Kuvvacılar ayrıca, ihtilal niteliğindeki bu davranışlarını, Osmanlı Hükümetine bir telgraf ile bildirmişlerdir. Osmanlı (İstanbul) Hükümeti ve padişah Kuvvai Milliyecilerden Kaymakamın salınıvermesini, kendisini Burdur Kaymakamlığına sürgün olarak vazifelendirdiklerini bildiren bir telgraf ile beraber talep eder. Osmanlı Hükümetinin bu isteğine, yeni kaymakam atan(ma)ması kaydı ile Kuvvacılar olumlu yanıt vermiş ve Kaymakamı hapisten salıvermişlerdir. Ahmet Tevfik Bey daha sonra Burdur'a Kaymakam olarak sürülmüştür. O günden sonra bildiğim kadarı ile bir daha Uşak'a kaymakam atanmamıştır. Ta ki Mustafa Kemal Atatürk Türkiye Cumhuriyeti Devleti'ni kurup yeni kaymakamı atayıncaya kadar.
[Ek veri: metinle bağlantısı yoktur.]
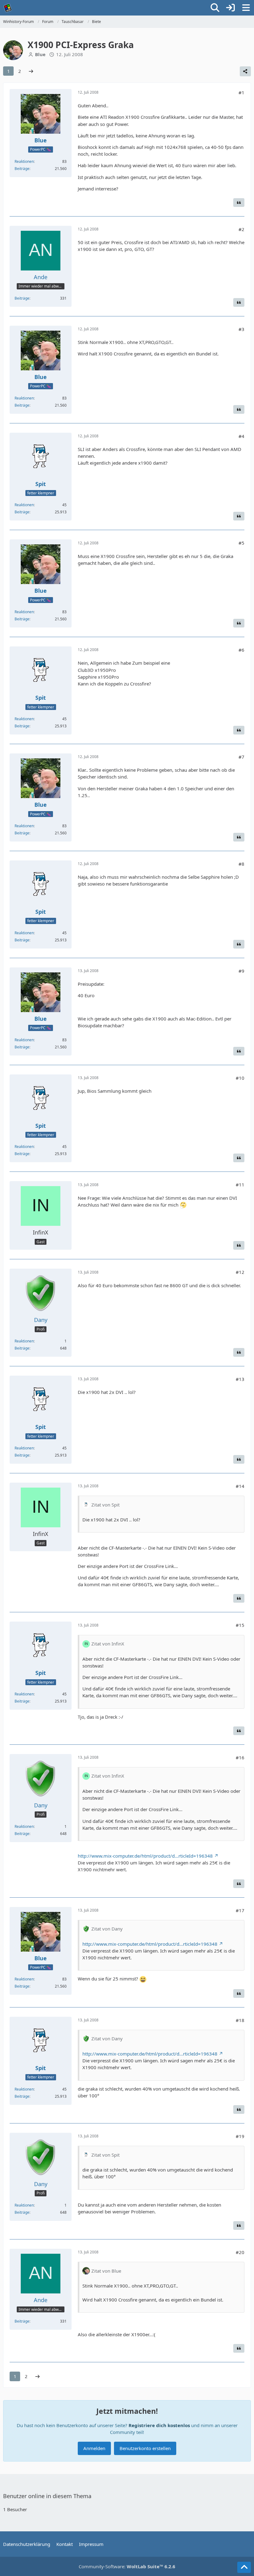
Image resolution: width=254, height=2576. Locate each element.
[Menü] (246, 8)
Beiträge (22, 168)
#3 (241, 329)
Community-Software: (127, 2566)
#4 (241, 436)
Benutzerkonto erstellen (145, 2448)
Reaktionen (24, 161)
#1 (241, 92)
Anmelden (94, 2448)
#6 (241, 650)
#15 (240, 1625)
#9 (241, 971)
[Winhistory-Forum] (8, 8)
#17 (240, 1910)
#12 (240, 1272)
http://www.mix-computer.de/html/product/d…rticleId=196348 (145, 1856)
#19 (240, 2136)
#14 (240, 1486)
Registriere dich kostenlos (159, 2425)
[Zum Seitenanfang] (244, 2567)
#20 (240, 2252)
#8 (241, 864)
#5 (241, 543)
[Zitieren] (238, 202)
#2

Bu hikayeyi sizlere anlatışımın sebebi; Uşak'ın tarihsel seyirdeki önemini ve Uşak halkının bağımsızlığına olan düşkünlüğünü, aynı zamanda Atatürk'e olan sevgisini, yukarıdakilerin de, yani malum milletvekili adayını atayanların da çok iyi bildiğini hatırlatmaktır.Yani bu zevatı aday diye buraya gönderenlerin, Uşak halkının bu konudaki hassasiyetini ve refleksini çok iyi bildikleri halde, niçin bu davranışa girmiş olabileceklerini sorgulamanızı istediğim için bu tarihi hakikati sizlere hatırlatma ihtiyacı hissettim. Gerçi bizim köşe yazarlarımızdan Ramazan Güner'in 10 Kasım tarihinde özel sayı olarak çıkarttığımız ve o güne mahsus olmak üzere beş bin adet baskı yaptırıp dağıttırdığımız, Son Nokta Atatürk Gazetesi'ndeki köşesinde ve ertesi günde Uşak Haber Merkezi'nde yayımlanan köşe yazısında aylar önce dile getirmişti ama ben yine de hafızaları tazeleyelim istedim.
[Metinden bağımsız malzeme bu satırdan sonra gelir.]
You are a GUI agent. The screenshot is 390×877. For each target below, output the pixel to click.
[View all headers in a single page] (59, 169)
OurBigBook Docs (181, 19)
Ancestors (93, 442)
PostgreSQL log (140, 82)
Neden oluşabilecek huzursuzluğu bildikleri halde, malum şahsı aday olarak Uşak'a göndermiş olabilirler acaba? Ak Parti yöneticileri bu adayı buraya göndererek toplumu germeyi mi hedeflemektedir? Ya da refleksleri yoklamak maksatlı bir deney mi yapmaktadır, bilinmez. Zira elimizde niyet okuyucu yok ama şurası bir hakikat ki; gerek Facebook, Twitter gibi sayfalardaki paylaşım ve yorumlar incelendiğinde, gerek sitemize gelen yorumlar incelendiğinde (hakaret içerdiği ya da suç unsuru oluşturabileceği veya toplumu infiale sürüklemek maksatlı yazıldığını düşündüğümüz için onaylamadığımız yüzü aşkın yorum da var) karşınıza çıkacak tablo şu: Ak Parti Genel Merkezinin verdiği bu düşüncesizce ya da altında hinlik kokan karara, her çevreden çok ciddi tepkiler yağıyor ve bu tepkiler, zaman zaman ileriye dönük endişe verici bir hal alabiliyor. Öncelikle şunu belirtmek isterim ki; Uşak'lı vatandaşlarımız, lütfen tepkilerini abartmasınlar, elbette misafirimizdir baştacı etmeliyiz demeyecek, diyemeyeceğim de, ama yine de ölçüyü kaçırmadan eleştirmemiz gerektiğini hatırlatmak istiyorum.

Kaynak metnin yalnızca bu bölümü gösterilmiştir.